Expected Passer Rating in the NFL: Contextualizing QB Performance Using Tracking Data
Introduction
Football analytics has come a long way since the days of simply counting yards and touchdowns. With the advent of tracking data, we now have the ability to analyze the game at a granular level never before possible. This project focuses on one of the most watched and analyzed positions in sports: the NFL quarterback.
In this notebook, we explore a new metric: Expected Passer Rating (EPR) - a measurement that contextualizes quarterback performance by using tracking data to determine how difficult each throw actually was, rather than just looking at the outcome.
What is Passer Rating?
Passer rating has been the standard quarterback efficiency metric in the NFL since it was developed in 1970 by Seymour Siwoff. This formula uses four primary statistics to quantify a quarterback’s performance:
Completion Percentage, Yards per Attempt, Touchdown Percentage, and Interception Percentage. All of these components are bounded between 0 and 2.375.
The formula can be expressed as:
\[ \text{Passer Rating} = \frac{\left(\left(\frac{COMP}{ATT} - 0.3\right) \times 5 + \left(\frac{YARDS}{ATT} - 3\right) \times 0.25 + \left(\frac{TD}{ATT}\right) \times 20 + 2.375 - \left(\frac{INT}{ATT} \times 25\right)\right)}{6} \times 100 \]
While passer rating has been a useful metric for decades, it has inherent limitations that our Expected Passer Rating model aims to address.
Motivation: Why We Need a Better Metric
Traditional passer rating has served football analysis for over 50 years, but it contains several fundamental flaws. It counts the entire outcome of a play, including what happens after the pass is thrown such as yards after catch. It’s also unstable and noisy from game-to-game and season-to-season, making it difficult to rely on for consistent evaluation. Furthermore, it doesn’t account for the difficulty of throws, treating all completions, touchdowns, and interceptions as equal regardless of context. A 5-yard dump-off to a running back who breaks three tackles for a touchdown counts the same as a perfectly placed 40-yard strike into tight coverage in the end zone.
By using conditional expectation, we can provide a better measure of quarterback performance that accounts for the difficulty of each throw situation. Tracking data allows us to quantify quarterback and receiver effects separately.
Let’s look at a concrete example to illustrate this problem:
Not All 10-Yard Completions Are Created Equal
Consider these two plays, both 10-yard completions resulting in identical passer ratings of 108.3:
Play 1: Matthew Stafford makes a routine 10-yard throw from a clean pocket to Cooper Kupp.
Play 2: Marcus Mariota makes a 10-yard throw while off-balance and under pressure to Olamide Zaccheaus.
Traditional passer rating treats these plays identically (both are 108.3), but the second throw objectively required more skill and was completed under more difficult circumstances.
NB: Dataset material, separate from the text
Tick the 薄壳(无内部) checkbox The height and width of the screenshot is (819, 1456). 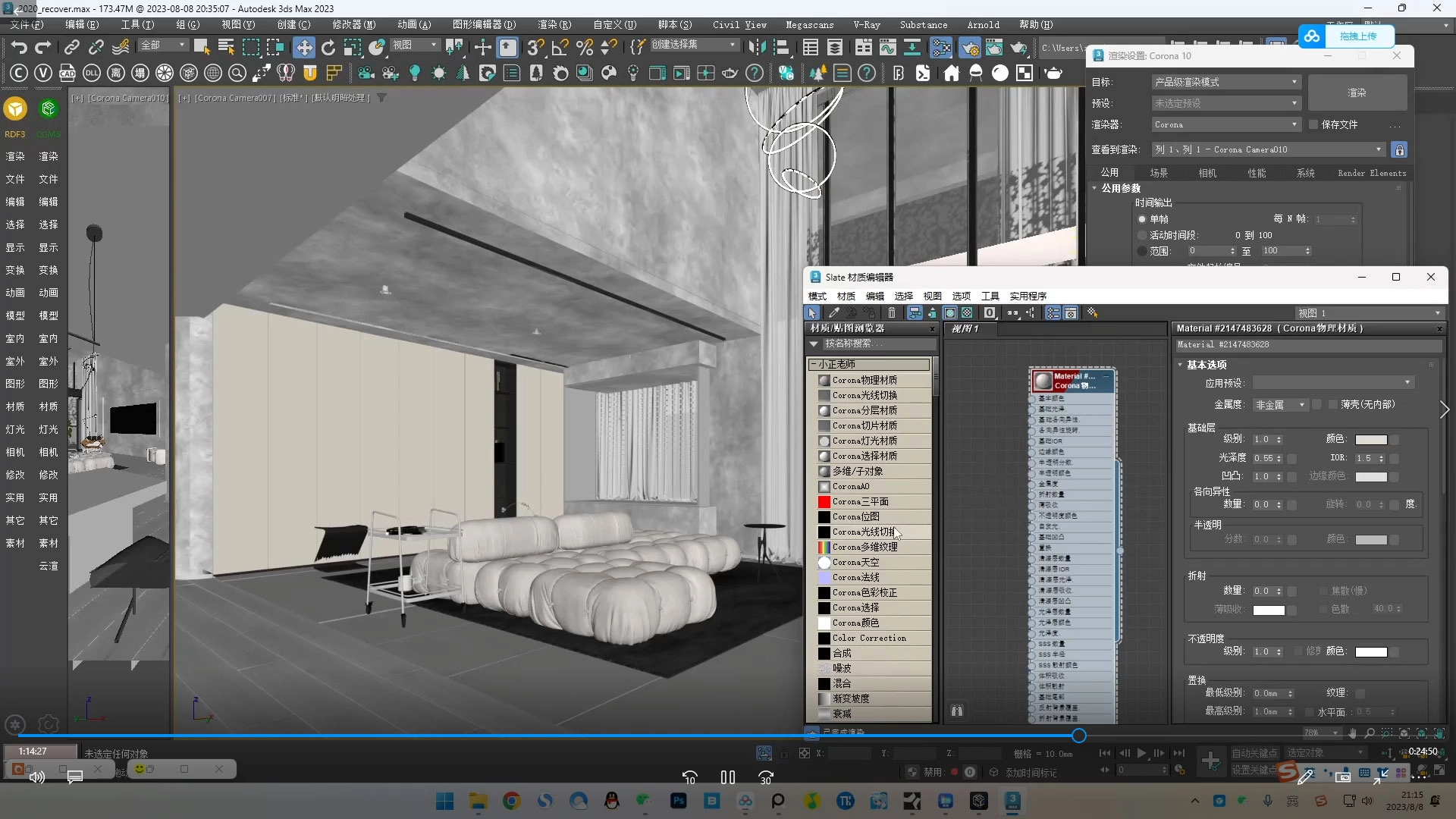[x=1332, y=404]
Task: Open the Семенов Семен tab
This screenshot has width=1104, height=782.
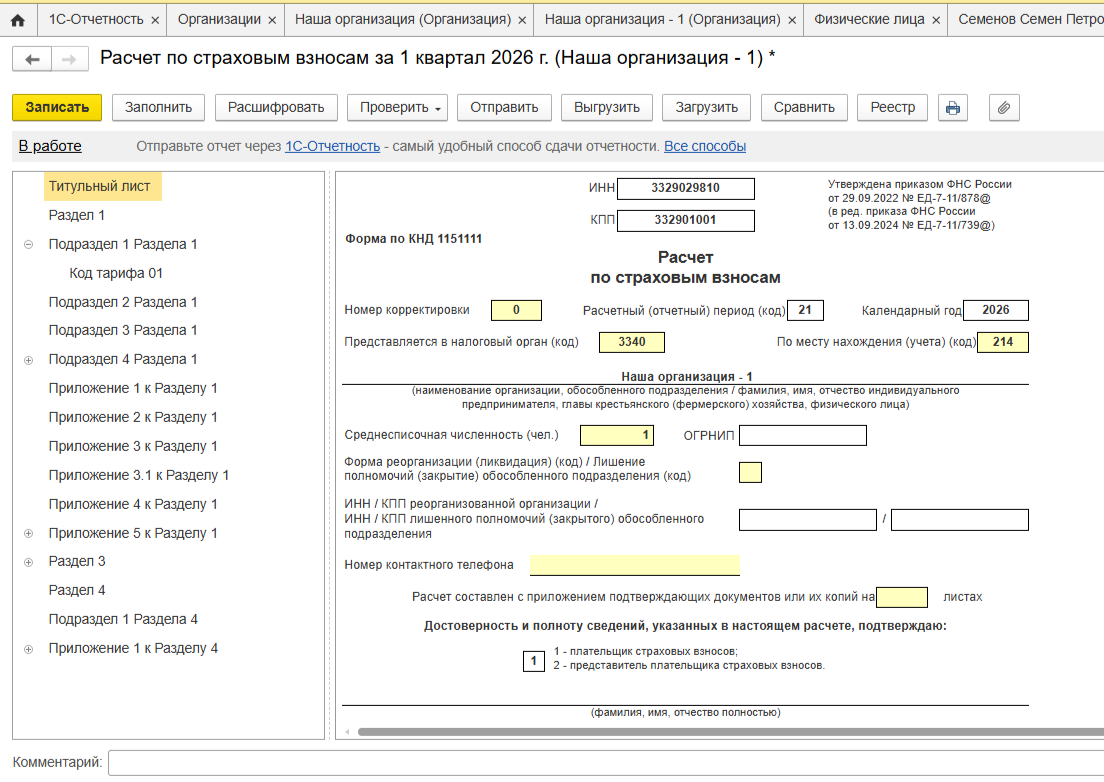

Our model aims to account for these differences. These video examples represent part of our extensive exploratory data analysis, where we examined thousands of plays to understand the contextual factors that affect pass outcomes beyond what traditional statistics capture.
Using Tracking Data to Solve This Problem
To build our Expected Passer Rating model, we leveraged the rich tracking data from the NFL’s Next Gen Stats (NGS) combined with play-by-play data and PFF analysis. Our features fall into several categories:
Data Sources
- NFL NGS tracking data from the Big Data Bowl 2025
- PFF analysis and grading
Feature Categories
Our model incorporates a rich variety of feature categories that capture the complexity of each throw situation. Game Context features include half, seconds left, score difference, expected points, and down and distance information such as down, yards to go, and field position. We track QB Metrics through dropback characteristics like distance and type, time metrics including time to throw, time in tackle box, and time to pressure, as well as quarterback tracking data covering position, speed, direction, and orientation.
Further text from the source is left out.